Report how many lines of the listing below contain the string "This", matching case exactly. Give only the number.

Data listing =>
* BEGIN *

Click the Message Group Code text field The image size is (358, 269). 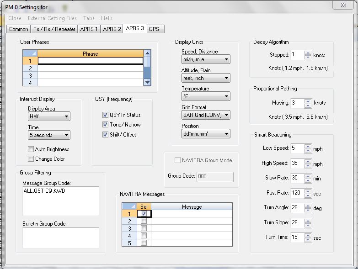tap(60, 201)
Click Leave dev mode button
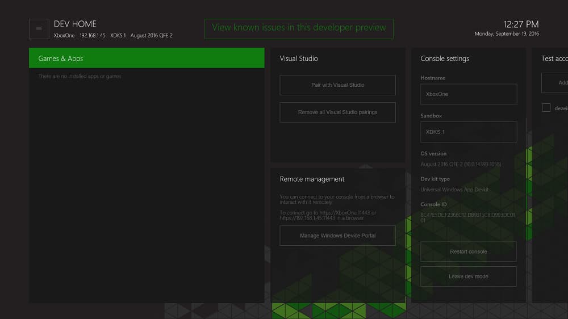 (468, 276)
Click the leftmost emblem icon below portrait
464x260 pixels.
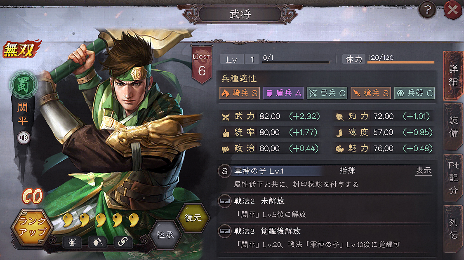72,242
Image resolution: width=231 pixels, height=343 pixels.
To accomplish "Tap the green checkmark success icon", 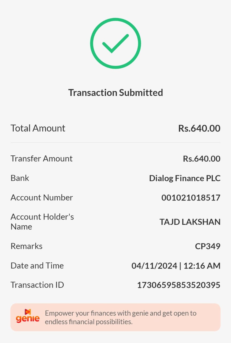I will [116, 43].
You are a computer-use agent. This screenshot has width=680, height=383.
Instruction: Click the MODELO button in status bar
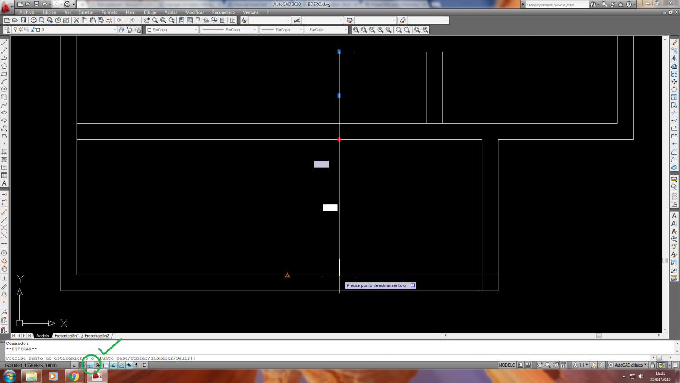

* END *
* BEGIN *

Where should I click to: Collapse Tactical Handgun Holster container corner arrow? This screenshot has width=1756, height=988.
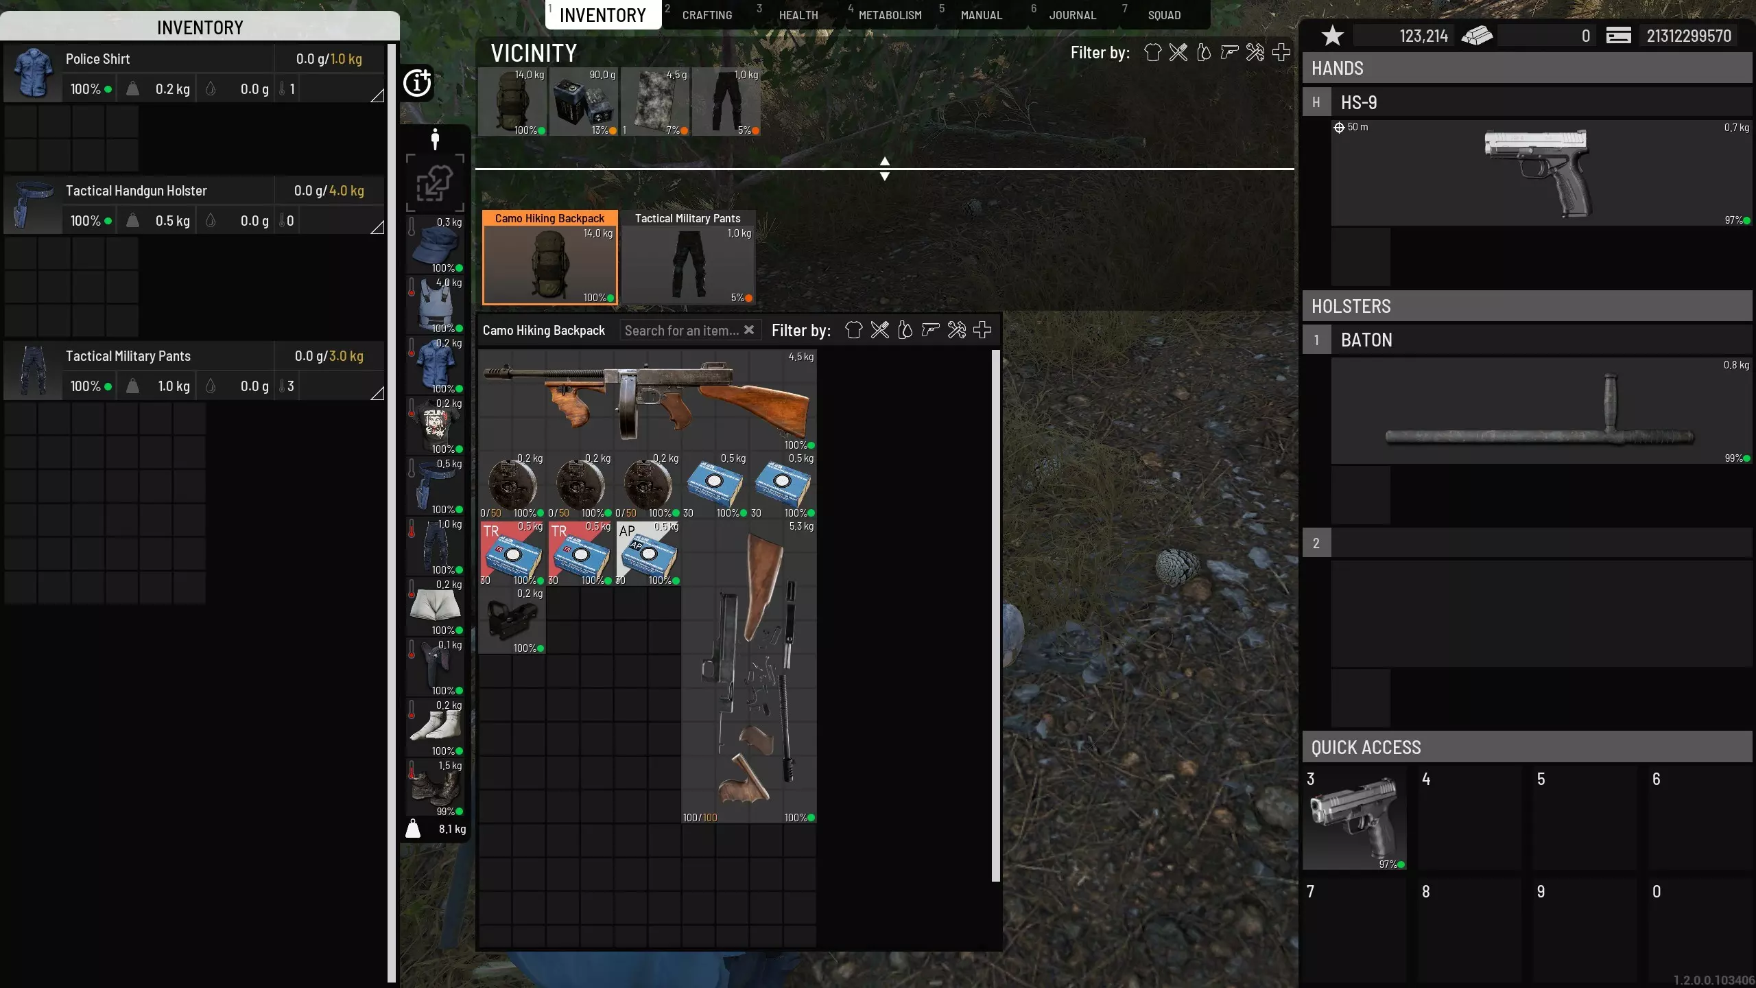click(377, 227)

* END *
* BEGIN *

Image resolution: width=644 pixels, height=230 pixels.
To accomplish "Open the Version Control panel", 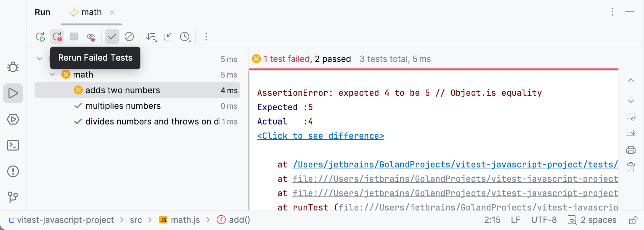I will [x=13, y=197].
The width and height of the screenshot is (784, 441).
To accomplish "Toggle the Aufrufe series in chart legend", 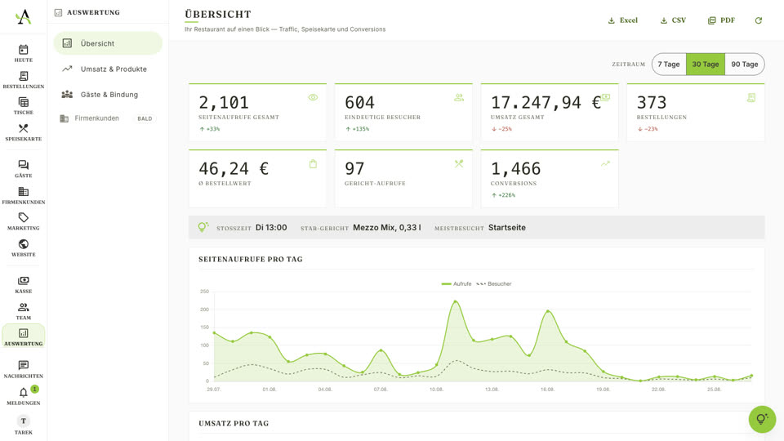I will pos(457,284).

* END *

Result =>
2